Step 1.1.3, for each classification C, extracts noun and verb as candidate seed word, and calculates candidate seed The TF-IDF value of word, calculates the criticality of these words and all sentences in training set according to formula (1) and (2).

Wherein sen_iRepresent that sentence i, word represent candidate seed word, | C | represents sentence sum, K (word) table in classification C Show the correlation degree of all sentences in candidate seed word and training set, n represents contained word sum in such all sentence, word_tfidfRepresent TF-IDF value of the candidate word in training set, word ∈ sen represents word in sentence.

Wherein, TF-IDF is a kind of statistical method, in order to assess a word in a file set or a corpus A copy of it file significance level, word_tfidfRepresent weight of the candidate word in the training set, the main think of of TF-IDF Think be：If frequency TF that certain word or phrase occur in an article is high, and seldom occurs in other articles, then recognize It is that this word or phrase have good class discrimination ability, TF-IDF can more represent weight of the word to text than word frequency statisticses Degree is wanted, and the weight of the word therefore in formula (2), is weighed using the method for TF-IDF.
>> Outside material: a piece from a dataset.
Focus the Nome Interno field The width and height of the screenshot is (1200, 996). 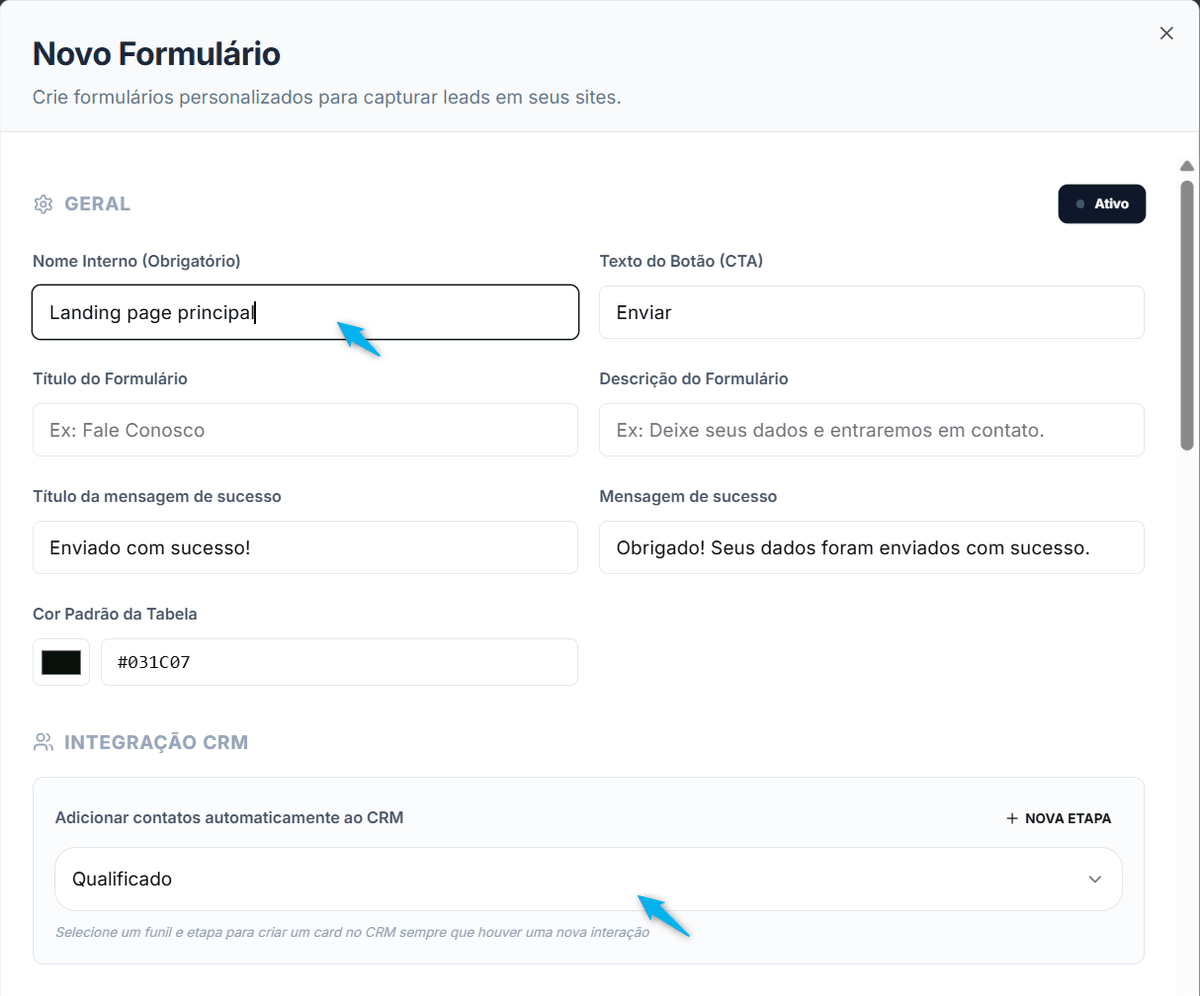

Step 1.1.4, according to《Synonym woods》Coding information, all for candidate seed word word synon K are added and Represent the new criticality of the word.

Candidate seed word is ranked up, then given threshold by step 1.1.5 by final K, extracts K more than threshold value Morphology becomes such initial seed word set, and threshold value is generally relevant with sentence quantity and is obtained by experiment.

Step 1.2, initial seed word set step 1 obtained using Bootstrapping algorithm are expanded, concrete bag Containing four basic processes.

Step 1.2.1, in the language material not marked in a large number, extracts noun and verb as candidate word.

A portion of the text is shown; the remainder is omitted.